## Written problem
Relabel the data between the lines holding "Aggiungi al dizionario (99, 678)" and "Territorio (270, 119)", inclusive, by putting "Contacts" in place of "Contatti" and changing nothing else. Return only those lines.
"""
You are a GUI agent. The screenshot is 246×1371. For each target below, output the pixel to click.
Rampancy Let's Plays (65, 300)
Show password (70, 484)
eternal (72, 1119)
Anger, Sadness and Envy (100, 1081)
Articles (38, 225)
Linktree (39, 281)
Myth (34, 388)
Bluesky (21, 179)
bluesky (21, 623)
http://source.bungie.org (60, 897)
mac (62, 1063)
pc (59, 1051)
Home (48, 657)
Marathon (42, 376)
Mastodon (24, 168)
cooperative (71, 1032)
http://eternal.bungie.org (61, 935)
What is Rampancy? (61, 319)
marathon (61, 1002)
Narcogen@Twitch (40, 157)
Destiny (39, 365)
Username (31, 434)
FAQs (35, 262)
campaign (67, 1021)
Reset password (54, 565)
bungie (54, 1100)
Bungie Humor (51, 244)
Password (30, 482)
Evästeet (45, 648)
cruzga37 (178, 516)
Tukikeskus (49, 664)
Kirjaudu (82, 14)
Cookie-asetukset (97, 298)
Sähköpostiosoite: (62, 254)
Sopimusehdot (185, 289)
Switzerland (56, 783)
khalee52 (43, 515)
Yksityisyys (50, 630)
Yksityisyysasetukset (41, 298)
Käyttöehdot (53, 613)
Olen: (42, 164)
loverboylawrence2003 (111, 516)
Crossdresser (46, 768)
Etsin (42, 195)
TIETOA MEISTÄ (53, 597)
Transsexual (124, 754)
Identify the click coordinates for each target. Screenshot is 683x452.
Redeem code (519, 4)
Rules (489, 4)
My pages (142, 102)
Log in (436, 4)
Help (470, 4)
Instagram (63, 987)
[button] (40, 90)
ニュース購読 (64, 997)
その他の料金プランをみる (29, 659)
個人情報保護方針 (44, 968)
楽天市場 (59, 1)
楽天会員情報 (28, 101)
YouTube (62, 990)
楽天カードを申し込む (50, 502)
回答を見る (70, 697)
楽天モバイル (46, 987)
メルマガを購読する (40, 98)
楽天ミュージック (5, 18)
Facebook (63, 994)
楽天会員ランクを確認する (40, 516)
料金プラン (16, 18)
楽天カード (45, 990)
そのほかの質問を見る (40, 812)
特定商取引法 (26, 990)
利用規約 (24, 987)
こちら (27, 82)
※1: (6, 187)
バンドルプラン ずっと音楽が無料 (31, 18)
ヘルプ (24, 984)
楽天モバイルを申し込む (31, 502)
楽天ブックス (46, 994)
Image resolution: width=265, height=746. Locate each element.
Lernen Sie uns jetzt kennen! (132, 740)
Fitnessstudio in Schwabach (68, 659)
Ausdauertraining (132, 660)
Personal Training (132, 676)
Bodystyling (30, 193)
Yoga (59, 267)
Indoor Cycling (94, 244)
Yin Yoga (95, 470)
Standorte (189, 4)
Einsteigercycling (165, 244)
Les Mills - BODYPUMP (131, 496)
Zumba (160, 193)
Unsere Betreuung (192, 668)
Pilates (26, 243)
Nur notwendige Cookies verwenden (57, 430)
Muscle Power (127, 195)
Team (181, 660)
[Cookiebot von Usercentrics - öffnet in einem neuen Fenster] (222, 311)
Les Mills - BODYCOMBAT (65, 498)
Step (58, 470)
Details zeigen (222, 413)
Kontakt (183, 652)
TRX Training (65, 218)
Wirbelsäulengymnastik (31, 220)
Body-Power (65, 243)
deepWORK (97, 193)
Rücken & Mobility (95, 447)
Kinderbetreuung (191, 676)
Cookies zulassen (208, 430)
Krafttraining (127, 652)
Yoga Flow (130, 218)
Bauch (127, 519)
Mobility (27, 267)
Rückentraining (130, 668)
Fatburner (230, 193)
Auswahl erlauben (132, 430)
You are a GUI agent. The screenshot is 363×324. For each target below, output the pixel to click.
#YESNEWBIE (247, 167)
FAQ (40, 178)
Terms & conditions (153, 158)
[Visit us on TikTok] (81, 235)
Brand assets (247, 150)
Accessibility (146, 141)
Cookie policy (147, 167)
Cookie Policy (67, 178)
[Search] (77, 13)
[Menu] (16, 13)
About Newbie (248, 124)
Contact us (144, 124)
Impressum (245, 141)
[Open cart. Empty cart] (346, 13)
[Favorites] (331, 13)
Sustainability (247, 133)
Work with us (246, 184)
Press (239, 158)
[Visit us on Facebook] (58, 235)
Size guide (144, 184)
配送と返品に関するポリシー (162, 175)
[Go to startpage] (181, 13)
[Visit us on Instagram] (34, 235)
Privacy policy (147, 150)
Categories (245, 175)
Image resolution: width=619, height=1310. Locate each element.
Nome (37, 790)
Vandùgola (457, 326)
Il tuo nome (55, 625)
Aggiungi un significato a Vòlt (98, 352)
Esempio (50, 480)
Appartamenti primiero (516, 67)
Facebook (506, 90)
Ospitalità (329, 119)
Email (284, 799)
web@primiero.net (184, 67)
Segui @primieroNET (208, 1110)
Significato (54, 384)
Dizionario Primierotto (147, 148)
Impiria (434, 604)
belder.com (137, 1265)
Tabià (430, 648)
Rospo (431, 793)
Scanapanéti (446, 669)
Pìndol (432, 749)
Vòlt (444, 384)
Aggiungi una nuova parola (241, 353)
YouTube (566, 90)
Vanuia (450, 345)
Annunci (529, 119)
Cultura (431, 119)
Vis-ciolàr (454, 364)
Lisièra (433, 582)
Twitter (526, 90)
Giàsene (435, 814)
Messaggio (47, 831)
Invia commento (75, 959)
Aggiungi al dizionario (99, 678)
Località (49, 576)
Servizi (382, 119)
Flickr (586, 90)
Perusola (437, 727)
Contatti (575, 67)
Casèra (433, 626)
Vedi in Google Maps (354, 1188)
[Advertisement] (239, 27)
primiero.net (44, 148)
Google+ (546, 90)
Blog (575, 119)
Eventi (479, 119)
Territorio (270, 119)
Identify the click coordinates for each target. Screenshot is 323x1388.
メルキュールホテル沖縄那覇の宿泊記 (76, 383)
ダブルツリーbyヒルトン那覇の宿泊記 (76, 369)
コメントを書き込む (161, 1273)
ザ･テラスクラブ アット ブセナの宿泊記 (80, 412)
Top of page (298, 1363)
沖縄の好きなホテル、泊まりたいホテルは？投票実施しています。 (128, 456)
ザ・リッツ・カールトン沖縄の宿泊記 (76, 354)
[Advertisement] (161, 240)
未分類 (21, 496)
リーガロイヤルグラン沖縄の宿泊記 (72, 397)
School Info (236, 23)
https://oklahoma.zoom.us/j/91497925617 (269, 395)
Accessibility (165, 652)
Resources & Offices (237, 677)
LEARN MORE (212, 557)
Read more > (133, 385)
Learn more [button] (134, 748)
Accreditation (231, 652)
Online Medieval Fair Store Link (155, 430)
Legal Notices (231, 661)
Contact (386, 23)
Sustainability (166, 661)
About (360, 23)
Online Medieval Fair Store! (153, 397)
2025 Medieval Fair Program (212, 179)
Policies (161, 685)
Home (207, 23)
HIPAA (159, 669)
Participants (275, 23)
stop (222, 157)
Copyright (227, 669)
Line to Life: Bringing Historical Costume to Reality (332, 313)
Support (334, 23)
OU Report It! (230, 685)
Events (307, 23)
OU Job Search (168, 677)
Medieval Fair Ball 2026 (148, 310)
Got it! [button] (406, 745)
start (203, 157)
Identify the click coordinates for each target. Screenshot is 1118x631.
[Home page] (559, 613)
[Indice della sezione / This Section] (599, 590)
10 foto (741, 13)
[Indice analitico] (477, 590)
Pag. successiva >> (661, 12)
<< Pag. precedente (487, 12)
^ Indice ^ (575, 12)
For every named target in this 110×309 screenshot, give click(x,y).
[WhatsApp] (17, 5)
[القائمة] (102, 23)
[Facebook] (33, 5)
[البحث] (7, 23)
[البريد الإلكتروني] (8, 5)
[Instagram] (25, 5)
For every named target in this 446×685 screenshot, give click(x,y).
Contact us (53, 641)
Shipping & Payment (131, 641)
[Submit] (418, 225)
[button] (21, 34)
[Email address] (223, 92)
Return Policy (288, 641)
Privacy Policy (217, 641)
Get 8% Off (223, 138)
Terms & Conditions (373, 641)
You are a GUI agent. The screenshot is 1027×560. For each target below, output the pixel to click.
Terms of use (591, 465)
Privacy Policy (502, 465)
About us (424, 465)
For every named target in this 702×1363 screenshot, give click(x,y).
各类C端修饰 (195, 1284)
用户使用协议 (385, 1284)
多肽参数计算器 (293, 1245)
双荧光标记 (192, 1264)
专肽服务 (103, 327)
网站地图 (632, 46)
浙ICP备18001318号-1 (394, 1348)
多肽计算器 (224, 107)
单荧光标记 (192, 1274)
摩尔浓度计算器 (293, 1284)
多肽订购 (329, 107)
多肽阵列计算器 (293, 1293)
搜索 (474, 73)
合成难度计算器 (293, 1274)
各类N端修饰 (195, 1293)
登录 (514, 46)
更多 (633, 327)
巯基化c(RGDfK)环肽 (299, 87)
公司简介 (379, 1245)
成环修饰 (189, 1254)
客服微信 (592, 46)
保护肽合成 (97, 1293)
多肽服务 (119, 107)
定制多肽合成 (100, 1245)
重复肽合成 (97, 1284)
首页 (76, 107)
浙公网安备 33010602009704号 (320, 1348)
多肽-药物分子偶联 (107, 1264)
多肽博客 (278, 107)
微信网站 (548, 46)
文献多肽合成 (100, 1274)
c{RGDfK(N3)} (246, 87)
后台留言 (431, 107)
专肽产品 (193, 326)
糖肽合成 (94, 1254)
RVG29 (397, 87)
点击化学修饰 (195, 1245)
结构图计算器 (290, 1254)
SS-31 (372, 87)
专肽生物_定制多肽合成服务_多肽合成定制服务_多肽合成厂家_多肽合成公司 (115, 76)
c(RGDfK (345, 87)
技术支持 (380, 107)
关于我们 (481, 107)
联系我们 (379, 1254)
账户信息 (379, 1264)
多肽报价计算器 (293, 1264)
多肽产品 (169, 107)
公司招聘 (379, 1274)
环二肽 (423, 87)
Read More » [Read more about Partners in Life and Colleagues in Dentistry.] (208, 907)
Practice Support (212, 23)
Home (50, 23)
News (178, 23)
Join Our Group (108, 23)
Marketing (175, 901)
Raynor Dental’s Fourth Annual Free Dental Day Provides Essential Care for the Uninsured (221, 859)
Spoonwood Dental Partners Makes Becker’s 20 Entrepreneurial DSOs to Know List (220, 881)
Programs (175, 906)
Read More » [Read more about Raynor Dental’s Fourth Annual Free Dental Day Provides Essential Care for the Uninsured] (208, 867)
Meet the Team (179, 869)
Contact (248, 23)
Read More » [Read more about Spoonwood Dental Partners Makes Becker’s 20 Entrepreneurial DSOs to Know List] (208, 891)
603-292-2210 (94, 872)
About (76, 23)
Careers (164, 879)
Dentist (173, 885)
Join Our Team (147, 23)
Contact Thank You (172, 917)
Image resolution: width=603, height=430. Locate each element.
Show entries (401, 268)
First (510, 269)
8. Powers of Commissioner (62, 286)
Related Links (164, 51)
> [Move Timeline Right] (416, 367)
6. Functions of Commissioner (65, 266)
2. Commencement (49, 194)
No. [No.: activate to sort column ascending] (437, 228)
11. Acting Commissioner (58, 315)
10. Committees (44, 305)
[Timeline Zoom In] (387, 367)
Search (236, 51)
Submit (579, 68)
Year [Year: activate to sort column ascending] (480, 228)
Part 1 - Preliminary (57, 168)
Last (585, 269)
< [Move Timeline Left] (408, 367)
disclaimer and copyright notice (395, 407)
"""
## The reply
Aggiungi al dizionario (99, 678)
Località (49, 576)
Servizi (382, 119)
Flickr (586, 90)
Perusola (437, 727)
Contacts (575, 67)
Casèra (433, 626)
Vedi in Google Maps (354, 1188)
[Advertisement] (239, 27)
primiero.net (44, 148)
Google+ (546, 90)
Blog (575, 119)
Eventi (479, 119)
Territorio (270, 119)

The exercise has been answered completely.